The chasing car casually pulled up alongside and a man stepped out. He walked up to the passenger of the VW, Antony Cook, 24, and shot him seven times in the head and chest, killing him instantly.

He then turned his attention to the 20-year-old driver and shot him three times in the stomach. The injured man managed to escape by appealing for help to a couple who had been in the vehicle he had hit. He staggered to them, begging: "Help me, I've been shot." He is still under police protection in hospital. Police said the attack was a "premeditated, cold- blooded murder".

The shooting, last Sunday, was the third street gun killing in Manchester in seven weeks and has raised fears that it marks a resurgence of the gang-related murders that have plagued the city in recent years. In 1991 seven young men died in tit-for-tat shootings.

For years rival gangs in Manchester have been vying for control of the city's lucrative drug markets and for command of the booming clubs and pubs scene. The gangs often control the drug supplies to clubs and pubs by putting their own bouncers on the door.

On Monday, the police are expected to disclose further details of the three recent murders and their links with on-going gang feuds.

Yesterday in Chorlton on Medlock, an anonymous no-man's land close to the city's student quarter, there were at least a dozen bunches of flowers and messages of sympathy at the scene of Sunday's murder. One card was simply to "Antony - a friend". Shards of glass left from his wrecked car remain scattered around the base of the lamppost. One of the rain-smudged messages is to a "baby son".

But Mr Cook was not an innocent victim.

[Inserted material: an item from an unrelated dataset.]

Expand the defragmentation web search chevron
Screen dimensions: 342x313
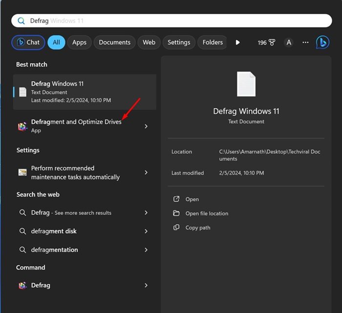coord(146,250)
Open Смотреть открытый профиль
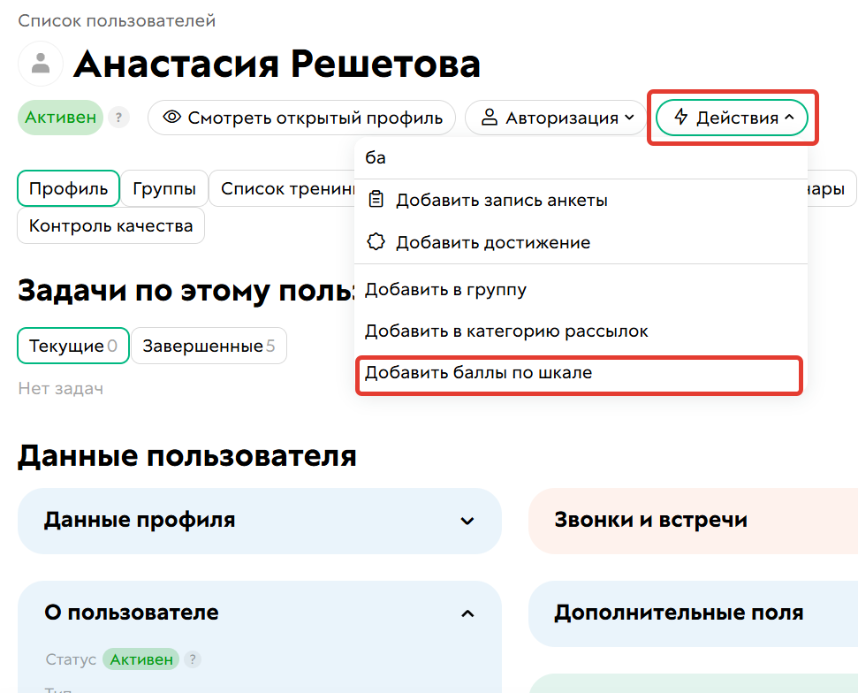Screen dimensions: 858x693 point(301,117)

He was thought to have been trying to assert himself in one of the big drug outfits, the Doddington gang, based in Moss Side.

On Saturday 31 July, Martin Bennett, 25, another senior member of a gang, was also shot, this time in the chest as he walking through Moss Side in the early evening. He was bundled into a car and taken to hospital but died later. Shortly before the shooting Mr Bennett had been involved in what police say was a "minor fracas" with a number of young men outside a newsagent's shop .

Donnie McKie, 20, was the first victim of the shooting spree. He died from a chest wound after being ambushed in Leaf Street, Hulme. A second man was shot in the arm.

The police have responded with armed raids and operations against the suspected killers and gang members, making a number of arrests.

Martin Pagel, deputy leader of Manchester City Council, is worried at the apparent easy availability of automatic guns. He said: "I worry that when you have people out there prepared to use guns on the streets, innocent people could be shot. I have every confidence that the police will not tolerate a gun culture in our city."

Mr Pagel is also concerned over the sale of bullet-proof vests, which have become standard dress among many of Manchester's gangsters.

The growing willingness of criminals in Greater Manchester to use firearms was illustrated in April when a woman was held hostage in her car as a gang armed with a Kalashnikov assault rifle and a pistol fired from the windows during a police chase. Five bystanders were hit by bullets. The chase ended when the silver-coloured BMW crashed into a lamppost in the centre of Rochdale.